**Supplied records**
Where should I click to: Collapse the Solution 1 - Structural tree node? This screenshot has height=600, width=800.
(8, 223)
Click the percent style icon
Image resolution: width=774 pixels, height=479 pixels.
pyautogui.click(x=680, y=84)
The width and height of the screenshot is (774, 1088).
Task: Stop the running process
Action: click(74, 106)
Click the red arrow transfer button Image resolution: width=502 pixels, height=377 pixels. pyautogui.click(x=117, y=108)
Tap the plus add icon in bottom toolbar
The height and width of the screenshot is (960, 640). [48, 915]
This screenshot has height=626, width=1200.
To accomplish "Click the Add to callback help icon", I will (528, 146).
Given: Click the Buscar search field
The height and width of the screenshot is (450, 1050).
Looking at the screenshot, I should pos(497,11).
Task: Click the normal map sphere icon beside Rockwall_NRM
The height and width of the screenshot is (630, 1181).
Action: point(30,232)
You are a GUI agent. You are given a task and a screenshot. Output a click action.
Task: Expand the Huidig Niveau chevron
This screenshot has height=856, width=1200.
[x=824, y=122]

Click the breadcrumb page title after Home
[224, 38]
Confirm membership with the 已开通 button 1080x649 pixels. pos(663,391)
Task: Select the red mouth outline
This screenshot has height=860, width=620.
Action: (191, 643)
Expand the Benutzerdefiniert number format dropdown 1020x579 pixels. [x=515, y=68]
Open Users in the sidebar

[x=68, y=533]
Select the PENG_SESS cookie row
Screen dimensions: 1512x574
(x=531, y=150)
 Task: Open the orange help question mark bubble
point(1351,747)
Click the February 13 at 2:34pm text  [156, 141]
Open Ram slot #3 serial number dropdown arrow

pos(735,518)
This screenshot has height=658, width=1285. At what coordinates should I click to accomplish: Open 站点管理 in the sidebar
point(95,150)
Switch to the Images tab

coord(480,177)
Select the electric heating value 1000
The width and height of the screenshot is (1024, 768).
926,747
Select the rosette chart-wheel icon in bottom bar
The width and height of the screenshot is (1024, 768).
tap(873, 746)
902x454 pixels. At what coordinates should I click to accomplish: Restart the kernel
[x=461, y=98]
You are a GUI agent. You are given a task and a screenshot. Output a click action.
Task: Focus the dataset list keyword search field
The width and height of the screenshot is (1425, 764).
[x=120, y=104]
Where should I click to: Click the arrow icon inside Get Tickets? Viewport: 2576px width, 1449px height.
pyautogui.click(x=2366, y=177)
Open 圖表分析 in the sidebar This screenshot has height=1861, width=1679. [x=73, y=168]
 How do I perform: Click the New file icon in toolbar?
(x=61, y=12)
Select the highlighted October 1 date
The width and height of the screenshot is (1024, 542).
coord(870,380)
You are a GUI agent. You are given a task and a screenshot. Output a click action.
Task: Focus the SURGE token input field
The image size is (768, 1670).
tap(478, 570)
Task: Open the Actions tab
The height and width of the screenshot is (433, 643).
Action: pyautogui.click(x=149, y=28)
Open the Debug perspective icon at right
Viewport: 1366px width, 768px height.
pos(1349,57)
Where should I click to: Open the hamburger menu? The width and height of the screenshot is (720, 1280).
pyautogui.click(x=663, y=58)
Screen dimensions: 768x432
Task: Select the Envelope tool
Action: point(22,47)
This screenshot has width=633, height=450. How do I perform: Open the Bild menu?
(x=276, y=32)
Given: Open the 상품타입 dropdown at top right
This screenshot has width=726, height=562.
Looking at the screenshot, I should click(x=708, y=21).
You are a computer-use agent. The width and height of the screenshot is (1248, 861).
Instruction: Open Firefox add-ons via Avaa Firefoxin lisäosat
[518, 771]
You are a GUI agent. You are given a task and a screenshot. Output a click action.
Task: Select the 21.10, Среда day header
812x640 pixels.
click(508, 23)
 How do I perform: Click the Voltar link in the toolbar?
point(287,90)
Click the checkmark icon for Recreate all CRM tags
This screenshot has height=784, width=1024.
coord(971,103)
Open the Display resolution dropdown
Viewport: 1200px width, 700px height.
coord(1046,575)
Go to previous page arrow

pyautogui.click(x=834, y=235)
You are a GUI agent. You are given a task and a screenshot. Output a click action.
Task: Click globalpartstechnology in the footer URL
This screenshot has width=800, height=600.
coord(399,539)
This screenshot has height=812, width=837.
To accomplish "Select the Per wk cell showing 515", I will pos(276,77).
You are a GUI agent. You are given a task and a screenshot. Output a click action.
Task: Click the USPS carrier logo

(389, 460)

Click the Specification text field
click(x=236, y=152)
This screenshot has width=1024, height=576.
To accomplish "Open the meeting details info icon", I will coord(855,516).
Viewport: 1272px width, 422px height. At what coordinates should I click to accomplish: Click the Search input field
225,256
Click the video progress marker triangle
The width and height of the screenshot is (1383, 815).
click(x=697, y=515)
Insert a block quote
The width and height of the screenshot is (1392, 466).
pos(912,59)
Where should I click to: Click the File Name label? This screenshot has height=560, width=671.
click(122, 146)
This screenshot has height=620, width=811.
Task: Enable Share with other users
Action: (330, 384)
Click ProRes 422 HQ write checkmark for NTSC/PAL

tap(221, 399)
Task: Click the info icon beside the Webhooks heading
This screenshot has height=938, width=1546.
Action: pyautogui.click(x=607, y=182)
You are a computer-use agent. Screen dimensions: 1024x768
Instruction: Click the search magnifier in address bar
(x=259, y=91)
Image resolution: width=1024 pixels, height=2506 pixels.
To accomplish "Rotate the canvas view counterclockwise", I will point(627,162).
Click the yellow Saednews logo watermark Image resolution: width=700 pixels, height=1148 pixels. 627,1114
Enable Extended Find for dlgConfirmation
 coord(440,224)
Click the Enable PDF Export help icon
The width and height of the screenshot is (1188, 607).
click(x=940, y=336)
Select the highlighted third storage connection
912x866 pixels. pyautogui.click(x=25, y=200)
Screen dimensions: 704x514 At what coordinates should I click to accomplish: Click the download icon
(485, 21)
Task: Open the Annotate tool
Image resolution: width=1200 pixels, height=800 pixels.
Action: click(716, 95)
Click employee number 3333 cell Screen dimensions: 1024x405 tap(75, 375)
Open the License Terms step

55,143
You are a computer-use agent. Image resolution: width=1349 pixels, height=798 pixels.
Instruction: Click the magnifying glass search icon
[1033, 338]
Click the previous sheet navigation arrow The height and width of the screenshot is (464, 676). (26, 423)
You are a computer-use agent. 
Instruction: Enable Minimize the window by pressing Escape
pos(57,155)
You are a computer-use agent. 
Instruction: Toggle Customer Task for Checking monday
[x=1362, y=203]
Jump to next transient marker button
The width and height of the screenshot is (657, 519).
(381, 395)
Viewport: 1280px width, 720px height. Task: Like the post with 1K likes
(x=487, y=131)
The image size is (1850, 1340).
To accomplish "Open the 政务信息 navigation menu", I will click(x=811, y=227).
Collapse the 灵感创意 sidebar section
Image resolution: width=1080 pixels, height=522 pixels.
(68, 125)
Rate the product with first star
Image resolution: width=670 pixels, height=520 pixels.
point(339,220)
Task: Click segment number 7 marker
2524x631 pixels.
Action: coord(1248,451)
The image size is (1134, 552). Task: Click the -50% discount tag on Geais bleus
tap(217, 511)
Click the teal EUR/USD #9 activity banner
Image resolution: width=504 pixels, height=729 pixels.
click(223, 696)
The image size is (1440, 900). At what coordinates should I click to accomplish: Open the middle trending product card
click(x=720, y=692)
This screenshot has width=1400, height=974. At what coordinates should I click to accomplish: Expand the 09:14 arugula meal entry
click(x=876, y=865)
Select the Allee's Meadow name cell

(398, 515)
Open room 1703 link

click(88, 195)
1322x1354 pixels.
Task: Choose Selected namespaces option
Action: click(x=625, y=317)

**Exercise aim**
Everything in the material above from the line that has "Task: Click the info" through the line that has "The image size is (1850, 1340)." must be duplicated exactly, with no other lines given.

**Answer to the problem**
Task: Click the info icon beside the Webhooks heading
This screenshot has height=938, width=1546.
Action: pyautogui.click(x=607, y=182)
You are a computer-use agent. Screen dimensions: 1024x768
Instruction: Click the search magnifier in address bar
(x=259, y=91)
Image resolution: width=1024 pixels, height=2506 pixels.
To accomplish "Rotate the canvas view counterclockwise", I will point(627,162).
Click the yellow Saednews logo watermark Image resolution: width=700 pixels, height=1148 pixels. 627,1114
Enable Extended Find for dlgConfirmation
 coord(440,224)
Click the Enable PDF Export help icon
The width and height of the screenshot is (1188, 607).
click(x=940, y=336)
Select the highlighted third storage connection
912x866 pixels. pyautogui.click(x=25, y=200)
Screen dimensions: 704x514 At what coordinates should I click to accomplish: Click the download icon
(485, 21)
Task: Open the Annotate tool
Image resolution: width=1200 pixels, height=800 pixels.
Action: click(716, 95)
Click employee number 3333 cell Screen dimensions: 1024x405 tap(75, 375)
Open the License Terms step

55,143
You are a computer-use agent. Image resolution: width=1349 pixels, height=798 pixels.
Instruction: Click the magnifying glass search icon
[1033, 338]
Click the previous sheet navigation arrow The height and width of the screenshot is (464, 676). (26, 423)
You are a computer-use agent. 
Instruction: Enable Minimize the window by pressing Escape
pos(57,155)
You are a computer-use agent. 
Instruction: Toggle Customer Task for Checking monday
[x=1362, y=203]
Jump to next transient marker button
The width and height of the screenshot is (657, 519).
(381, 395)
Viewport: 1280px width, 720px height. Task: Like the post with 1K likes
(x=487, y=131)
The image size is (1850, 1340).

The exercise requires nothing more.